▶ _Exercise objective_: Only one stretch of the data below is wanted: the lines from the one with "You are a computer-use agent. This" through the one with "The width and height of the screenshot is (800, 557).", repeated exactly.

▶ _Records provided_:
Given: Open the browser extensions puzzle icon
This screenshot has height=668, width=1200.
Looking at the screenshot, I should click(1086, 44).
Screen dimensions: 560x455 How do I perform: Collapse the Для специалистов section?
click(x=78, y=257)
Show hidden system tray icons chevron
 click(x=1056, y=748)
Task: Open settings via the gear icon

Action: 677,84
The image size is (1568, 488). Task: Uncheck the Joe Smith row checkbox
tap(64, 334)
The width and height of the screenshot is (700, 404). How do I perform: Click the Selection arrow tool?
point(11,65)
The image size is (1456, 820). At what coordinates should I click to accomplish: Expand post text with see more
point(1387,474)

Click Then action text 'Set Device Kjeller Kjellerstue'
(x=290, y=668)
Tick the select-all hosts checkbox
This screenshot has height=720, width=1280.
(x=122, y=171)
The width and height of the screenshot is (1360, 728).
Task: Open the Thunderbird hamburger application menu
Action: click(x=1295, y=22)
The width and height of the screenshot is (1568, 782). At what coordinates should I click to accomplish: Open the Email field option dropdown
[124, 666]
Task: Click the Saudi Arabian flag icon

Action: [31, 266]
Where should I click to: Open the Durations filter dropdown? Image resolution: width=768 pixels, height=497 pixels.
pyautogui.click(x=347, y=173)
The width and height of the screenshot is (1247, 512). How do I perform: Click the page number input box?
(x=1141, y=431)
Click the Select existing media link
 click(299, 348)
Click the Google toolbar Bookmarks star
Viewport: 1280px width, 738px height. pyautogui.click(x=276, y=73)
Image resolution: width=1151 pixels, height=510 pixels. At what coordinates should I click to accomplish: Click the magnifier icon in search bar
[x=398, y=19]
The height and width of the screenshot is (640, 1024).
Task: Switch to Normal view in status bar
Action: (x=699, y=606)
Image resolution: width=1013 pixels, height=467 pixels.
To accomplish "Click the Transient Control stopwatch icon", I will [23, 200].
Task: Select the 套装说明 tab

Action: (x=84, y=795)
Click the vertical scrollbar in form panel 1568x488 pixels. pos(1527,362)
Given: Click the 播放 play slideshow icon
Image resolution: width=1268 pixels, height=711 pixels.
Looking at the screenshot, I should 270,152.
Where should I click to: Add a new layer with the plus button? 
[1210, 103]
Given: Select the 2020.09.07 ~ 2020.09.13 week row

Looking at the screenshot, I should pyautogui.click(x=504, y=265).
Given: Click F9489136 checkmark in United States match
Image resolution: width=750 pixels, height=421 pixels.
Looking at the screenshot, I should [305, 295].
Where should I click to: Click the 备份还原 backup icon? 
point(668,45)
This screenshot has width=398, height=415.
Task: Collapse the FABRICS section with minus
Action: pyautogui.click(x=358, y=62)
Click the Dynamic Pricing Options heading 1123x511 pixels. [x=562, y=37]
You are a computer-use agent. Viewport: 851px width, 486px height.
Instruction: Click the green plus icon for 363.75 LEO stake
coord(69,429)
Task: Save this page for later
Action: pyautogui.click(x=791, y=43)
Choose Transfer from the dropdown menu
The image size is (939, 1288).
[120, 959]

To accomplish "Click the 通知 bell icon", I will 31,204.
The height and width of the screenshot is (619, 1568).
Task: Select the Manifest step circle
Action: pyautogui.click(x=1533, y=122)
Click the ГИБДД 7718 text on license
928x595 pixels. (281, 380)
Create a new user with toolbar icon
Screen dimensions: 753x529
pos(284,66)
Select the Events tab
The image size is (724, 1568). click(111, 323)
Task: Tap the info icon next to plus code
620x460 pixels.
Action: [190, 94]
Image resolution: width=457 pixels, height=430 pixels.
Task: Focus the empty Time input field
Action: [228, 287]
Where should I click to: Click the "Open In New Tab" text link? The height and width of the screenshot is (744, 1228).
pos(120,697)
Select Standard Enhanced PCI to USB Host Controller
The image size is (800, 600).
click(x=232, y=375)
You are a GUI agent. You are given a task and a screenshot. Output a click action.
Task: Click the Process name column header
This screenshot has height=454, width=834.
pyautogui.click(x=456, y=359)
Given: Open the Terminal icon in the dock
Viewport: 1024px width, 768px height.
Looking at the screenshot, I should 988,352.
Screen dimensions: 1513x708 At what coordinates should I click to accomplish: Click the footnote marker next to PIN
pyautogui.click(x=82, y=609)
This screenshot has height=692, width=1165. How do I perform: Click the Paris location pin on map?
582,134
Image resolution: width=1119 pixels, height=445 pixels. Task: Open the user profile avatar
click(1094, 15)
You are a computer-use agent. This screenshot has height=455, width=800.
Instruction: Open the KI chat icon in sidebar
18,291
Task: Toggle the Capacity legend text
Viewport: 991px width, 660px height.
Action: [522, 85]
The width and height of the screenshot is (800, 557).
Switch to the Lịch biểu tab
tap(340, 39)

▶ _Task output_:
You are a computer-use agent. This screenshot has height=455, width=800.
Instruction: Open the KI chat icon in sidebar
18,291
Task: Toggle the Capacity legend text
Viewport: 991px width, 660px height.
Action: [522, 85]
The width and height of the screenshot is (800, 557).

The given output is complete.